## Prompt
Within the records below is a range that opens at the line with "Select the 运营管理 menu group" and closes at the line with "The width and height of the screenshot is (782, 587).". Return that range word for word, both ends included, and only that range.

## Available records
- Opening Delimiter -

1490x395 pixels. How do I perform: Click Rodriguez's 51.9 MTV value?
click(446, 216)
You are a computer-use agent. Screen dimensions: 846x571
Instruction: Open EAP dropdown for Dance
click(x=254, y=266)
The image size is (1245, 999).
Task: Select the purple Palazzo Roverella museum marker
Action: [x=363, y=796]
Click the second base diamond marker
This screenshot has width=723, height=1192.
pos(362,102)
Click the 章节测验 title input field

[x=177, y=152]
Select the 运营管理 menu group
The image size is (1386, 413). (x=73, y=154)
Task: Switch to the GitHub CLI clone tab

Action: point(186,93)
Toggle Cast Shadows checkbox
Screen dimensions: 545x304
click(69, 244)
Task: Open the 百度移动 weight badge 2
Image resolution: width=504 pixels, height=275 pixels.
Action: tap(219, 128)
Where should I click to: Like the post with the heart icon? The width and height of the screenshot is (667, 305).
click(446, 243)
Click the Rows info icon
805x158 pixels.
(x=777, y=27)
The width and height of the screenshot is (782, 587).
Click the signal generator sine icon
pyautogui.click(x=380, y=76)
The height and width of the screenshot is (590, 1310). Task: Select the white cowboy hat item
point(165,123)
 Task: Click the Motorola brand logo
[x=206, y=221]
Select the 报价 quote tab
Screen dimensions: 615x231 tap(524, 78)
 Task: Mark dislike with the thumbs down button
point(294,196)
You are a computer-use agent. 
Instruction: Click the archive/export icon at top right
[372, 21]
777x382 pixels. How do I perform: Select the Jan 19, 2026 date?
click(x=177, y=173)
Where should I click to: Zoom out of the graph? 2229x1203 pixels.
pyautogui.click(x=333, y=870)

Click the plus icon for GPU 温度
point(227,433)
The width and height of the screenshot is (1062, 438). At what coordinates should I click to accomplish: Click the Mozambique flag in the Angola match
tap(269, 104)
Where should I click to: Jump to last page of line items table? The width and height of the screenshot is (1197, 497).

- Closing Delimiter -

## Answer section
Select the 运营管理 menu group
The image size is (1386, 413). (x=73, y=154)
Task: Switch to the GitHub CLI clone tab

Action: point(186,93)
Toggle Cast Shadows checkbox
Screen dimensions: 545x304
click(69, 244)
Task: Open the 百度移动 weight badge 2
Image resolution: width=504 pixels, height=275 pixels.
Action: tap(219, 128)
Where should I click to: Like the post with the heart icon? The width and height of the screenshot is (667, 305).
click(446, 243)
Click the Rows info icon
805x158 pixels.
(x=777, y=27)
The width and height of the screenshot is (782, 587).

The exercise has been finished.